──────── INPUT RECORDS
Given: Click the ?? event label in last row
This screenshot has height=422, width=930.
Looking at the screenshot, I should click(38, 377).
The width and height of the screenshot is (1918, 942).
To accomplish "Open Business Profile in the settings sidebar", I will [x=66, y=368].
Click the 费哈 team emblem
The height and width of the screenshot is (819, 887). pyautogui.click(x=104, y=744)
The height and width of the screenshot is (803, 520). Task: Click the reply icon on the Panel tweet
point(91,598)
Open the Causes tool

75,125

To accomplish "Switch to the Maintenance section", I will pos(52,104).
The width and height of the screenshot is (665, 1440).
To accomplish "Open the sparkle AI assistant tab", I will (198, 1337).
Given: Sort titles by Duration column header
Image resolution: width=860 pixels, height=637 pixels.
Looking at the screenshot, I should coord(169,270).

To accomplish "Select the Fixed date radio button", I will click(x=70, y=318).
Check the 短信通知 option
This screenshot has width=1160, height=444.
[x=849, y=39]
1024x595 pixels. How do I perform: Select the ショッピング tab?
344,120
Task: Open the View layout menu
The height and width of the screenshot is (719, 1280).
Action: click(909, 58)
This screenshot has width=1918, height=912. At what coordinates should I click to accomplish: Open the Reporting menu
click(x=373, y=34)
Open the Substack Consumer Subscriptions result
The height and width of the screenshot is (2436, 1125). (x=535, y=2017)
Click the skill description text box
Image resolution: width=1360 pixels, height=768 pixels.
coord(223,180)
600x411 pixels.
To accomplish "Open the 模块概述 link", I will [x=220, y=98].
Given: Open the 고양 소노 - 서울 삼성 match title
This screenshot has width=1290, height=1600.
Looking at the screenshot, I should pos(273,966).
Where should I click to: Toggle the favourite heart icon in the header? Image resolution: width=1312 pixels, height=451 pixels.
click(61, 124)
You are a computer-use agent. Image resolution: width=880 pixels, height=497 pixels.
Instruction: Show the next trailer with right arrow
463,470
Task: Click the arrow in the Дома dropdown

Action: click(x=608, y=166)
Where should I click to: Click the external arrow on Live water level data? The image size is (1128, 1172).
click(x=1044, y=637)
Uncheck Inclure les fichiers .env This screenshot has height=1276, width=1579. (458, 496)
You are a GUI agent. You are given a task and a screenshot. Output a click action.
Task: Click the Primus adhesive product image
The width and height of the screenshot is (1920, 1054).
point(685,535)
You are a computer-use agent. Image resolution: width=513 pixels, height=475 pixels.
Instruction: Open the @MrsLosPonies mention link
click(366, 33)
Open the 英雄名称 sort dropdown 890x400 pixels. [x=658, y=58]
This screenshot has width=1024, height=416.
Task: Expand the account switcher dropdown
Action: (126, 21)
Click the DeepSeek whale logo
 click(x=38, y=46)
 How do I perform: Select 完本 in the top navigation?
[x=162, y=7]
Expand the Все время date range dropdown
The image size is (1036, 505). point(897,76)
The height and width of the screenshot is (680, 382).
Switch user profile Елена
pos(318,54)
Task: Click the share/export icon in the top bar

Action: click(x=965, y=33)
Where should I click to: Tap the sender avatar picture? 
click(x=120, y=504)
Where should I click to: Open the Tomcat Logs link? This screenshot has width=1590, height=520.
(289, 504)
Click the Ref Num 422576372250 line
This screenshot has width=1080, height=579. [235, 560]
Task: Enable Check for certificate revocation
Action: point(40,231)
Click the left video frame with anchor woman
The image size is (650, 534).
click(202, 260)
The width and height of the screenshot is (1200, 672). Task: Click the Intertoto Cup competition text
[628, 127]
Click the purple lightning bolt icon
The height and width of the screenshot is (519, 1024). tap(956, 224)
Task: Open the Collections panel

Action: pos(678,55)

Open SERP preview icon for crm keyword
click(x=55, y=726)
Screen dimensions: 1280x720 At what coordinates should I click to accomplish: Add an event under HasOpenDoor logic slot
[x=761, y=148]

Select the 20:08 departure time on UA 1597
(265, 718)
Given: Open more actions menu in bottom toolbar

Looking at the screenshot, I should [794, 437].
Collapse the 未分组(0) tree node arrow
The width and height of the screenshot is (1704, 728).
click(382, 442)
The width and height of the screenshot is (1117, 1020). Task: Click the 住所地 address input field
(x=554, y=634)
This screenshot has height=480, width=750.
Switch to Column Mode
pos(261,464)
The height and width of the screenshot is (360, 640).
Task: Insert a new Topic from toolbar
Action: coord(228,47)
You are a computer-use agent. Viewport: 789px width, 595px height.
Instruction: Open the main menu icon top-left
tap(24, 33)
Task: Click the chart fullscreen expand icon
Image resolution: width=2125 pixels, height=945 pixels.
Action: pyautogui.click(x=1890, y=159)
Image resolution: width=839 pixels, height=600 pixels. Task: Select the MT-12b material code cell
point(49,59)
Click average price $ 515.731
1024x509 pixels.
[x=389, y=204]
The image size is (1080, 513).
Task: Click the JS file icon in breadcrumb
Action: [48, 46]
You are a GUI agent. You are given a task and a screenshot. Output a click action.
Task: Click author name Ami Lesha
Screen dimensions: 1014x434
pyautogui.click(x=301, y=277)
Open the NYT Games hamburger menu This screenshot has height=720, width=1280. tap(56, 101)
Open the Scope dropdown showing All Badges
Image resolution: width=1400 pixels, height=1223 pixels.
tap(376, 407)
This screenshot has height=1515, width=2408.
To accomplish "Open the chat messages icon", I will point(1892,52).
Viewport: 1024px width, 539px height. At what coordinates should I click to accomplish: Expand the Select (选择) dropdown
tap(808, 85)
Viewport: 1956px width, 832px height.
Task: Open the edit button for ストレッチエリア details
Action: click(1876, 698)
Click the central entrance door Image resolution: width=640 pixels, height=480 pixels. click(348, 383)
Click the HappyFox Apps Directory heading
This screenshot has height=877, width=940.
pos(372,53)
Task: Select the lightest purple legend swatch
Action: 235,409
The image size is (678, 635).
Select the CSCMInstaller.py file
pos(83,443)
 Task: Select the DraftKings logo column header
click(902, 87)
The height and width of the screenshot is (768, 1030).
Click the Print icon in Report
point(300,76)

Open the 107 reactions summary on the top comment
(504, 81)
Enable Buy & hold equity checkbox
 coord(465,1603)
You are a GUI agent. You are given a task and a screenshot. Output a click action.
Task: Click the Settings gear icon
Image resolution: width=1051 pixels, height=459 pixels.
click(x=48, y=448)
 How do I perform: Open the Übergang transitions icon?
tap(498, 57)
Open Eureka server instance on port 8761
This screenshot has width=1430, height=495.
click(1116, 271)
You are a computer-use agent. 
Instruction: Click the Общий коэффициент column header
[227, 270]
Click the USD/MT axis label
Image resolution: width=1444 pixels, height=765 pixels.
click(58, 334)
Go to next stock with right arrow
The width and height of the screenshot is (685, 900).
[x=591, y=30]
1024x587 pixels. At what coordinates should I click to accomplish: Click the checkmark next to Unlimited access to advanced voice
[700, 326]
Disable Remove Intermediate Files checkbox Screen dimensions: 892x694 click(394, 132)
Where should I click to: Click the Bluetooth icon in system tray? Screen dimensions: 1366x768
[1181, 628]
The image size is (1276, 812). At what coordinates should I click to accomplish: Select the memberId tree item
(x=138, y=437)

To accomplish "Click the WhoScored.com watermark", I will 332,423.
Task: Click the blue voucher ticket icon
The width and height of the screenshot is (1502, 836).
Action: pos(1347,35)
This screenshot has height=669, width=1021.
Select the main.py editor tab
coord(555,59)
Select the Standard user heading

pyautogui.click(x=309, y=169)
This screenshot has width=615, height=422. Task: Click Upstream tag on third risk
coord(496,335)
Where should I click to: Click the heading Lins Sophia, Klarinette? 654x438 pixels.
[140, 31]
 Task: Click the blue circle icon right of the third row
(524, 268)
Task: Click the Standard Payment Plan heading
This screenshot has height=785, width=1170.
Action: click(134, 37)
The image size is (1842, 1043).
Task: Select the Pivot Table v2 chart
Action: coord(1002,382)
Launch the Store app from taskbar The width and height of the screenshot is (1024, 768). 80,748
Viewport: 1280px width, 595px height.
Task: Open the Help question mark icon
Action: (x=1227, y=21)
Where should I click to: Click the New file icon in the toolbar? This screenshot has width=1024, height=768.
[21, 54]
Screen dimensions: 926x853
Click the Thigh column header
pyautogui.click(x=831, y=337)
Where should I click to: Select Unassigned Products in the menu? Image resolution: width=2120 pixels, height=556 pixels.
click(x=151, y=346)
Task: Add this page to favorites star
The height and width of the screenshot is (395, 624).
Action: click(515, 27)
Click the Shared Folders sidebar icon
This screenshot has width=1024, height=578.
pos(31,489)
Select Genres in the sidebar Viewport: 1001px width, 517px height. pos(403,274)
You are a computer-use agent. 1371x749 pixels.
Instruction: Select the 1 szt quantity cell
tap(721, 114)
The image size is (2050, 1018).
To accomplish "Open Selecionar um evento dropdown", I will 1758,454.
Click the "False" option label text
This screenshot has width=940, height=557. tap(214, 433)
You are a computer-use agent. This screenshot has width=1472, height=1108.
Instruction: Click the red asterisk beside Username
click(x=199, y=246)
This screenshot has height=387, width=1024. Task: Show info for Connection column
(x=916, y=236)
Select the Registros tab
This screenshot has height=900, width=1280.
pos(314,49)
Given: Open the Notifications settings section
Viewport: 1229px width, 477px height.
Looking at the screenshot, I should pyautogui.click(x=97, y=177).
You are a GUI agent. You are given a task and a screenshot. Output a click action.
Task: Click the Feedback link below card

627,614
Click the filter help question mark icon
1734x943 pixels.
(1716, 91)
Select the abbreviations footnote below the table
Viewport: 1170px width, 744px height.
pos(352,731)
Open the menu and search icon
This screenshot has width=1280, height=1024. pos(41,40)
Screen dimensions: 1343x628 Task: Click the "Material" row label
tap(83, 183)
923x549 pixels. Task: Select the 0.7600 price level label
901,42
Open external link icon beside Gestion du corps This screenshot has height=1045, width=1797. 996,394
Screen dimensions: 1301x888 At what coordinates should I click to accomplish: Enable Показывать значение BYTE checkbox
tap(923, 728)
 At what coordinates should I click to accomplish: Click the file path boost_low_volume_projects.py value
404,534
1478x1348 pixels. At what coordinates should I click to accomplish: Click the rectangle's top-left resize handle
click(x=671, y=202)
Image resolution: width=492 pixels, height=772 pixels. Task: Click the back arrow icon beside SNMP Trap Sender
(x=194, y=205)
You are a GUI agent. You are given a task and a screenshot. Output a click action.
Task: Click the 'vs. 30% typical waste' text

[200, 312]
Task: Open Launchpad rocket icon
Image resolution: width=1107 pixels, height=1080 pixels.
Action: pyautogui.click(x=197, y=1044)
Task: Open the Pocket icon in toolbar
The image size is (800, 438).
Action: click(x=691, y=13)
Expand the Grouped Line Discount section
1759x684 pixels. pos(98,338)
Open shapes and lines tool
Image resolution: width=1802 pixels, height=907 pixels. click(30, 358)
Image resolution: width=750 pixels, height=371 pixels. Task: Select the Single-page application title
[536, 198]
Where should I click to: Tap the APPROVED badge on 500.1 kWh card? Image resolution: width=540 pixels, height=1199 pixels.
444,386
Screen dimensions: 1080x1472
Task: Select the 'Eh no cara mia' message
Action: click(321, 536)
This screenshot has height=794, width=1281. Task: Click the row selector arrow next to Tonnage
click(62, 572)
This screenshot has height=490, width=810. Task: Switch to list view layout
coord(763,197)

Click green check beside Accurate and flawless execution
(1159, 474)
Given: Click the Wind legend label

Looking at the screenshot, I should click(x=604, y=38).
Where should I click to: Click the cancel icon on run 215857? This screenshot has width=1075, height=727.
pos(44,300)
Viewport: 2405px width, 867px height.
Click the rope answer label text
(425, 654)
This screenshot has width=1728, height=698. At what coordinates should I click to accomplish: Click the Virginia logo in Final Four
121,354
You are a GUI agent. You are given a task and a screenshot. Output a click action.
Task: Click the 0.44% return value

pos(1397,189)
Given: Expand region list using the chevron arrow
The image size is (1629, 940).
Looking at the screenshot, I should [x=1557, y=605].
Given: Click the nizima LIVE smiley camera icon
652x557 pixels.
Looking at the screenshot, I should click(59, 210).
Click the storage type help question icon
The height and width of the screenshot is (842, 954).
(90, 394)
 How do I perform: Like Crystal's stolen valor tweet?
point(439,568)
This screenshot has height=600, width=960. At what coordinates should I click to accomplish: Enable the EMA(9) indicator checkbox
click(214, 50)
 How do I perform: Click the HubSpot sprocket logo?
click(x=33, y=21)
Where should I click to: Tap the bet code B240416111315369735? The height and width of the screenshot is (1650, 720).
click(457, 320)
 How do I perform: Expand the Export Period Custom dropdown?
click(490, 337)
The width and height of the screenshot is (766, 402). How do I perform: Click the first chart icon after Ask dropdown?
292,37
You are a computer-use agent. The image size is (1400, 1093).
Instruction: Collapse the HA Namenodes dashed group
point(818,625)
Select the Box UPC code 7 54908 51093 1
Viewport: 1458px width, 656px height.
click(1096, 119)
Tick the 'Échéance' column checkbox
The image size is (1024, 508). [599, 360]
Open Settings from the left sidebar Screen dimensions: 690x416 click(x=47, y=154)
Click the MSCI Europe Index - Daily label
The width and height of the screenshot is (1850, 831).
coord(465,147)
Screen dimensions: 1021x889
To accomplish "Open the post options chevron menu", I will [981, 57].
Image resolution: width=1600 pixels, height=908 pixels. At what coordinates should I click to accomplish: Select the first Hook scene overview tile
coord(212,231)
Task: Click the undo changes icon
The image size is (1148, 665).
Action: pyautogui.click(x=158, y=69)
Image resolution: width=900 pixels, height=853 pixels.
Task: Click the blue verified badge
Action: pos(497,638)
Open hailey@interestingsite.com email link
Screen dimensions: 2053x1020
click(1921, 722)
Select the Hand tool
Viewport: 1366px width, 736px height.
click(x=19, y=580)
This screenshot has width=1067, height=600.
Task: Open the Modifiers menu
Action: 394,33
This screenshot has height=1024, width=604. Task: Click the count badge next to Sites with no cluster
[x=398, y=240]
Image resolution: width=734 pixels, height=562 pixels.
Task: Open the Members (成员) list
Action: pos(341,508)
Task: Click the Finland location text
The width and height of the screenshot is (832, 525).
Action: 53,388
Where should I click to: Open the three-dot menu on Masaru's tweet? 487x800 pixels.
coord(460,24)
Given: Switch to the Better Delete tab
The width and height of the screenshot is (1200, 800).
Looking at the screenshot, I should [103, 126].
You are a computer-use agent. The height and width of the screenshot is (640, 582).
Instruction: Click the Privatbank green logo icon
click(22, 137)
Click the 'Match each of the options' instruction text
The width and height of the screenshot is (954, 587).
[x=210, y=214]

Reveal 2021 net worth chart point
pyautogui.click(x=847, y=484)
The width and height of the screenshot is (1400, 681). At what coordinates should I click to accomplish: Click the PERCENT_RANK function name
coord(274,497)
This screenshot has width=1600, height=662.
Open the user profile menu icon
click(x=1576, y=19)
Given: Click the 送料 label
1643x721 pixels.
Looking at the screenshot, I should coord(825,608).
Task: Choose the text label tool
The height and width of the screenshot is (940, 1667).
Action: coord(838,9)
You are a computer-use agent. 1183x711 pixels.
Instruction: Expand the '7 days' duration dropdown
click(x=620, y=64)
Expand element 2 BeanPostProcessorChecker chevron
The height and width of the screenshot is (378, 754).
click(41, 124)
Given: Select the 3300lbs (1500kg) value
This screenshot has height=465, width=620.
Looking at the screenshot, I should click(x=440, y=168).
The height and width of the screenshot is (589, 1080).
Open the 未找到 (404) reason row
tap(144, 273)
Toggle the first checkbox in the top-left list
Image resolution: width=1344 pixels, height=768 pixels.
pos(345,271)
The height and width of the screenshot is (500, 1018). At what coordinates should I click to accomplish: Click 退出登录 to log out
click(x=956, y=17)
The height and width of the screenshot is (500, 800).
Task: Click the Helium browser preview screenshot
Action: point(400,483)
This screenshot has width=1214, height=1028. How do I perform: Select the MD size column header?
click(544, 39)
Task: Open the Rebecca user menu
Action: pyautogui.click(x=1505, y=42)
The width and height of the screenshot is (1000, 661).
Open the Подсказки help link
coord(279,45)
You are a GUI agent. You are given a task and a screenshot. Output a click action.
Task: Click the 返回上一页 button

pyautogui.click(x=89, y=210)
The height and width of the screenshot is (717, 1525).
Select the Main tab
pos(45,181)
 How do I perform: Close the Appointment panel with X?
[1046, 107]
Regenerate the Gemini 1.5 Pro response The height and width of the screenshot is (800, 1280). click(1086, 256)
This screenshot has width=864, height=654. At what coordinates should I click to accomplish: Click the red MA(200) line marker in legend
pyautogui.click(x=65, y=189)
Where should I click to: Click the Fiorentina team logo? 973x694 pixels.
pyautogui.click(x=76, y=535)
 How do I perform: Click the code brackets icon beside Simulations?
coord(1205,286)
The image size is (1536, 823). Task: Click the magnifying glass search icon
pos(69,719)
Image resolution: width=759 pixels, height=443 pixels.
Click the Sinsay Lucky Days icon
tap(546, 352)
────────────────
**WHAT YOU ARE ASKED TO DO**
Each line in the entries above, starting at the line with "Given: Click the Wind legend label" and ending at the line with "Given: Expand region", is to be printed exactly, and only those lines.

**REPLY**
Given: Click the Wind legend label

Looking at the screenshot, I should click(x=604, y=38).
Where should I click to: Click the cancel icon on run 215857? This screenshot has width=1075, height=727.
pos(44,300)
Viewport: 2405px width, 867px height.
Click the rope answer label text
(425, 654)
This screenshot has width=1728, height=698. At what coordinates should I click to accomplish: Click the Virginia logo in Final Four
121,354
You are a GUI agent. You are given a task and a screenshot. Output a click action.
Task: Click the 0.44% return value

pos(1397,189)
Given: Expand region list using the chevron arrow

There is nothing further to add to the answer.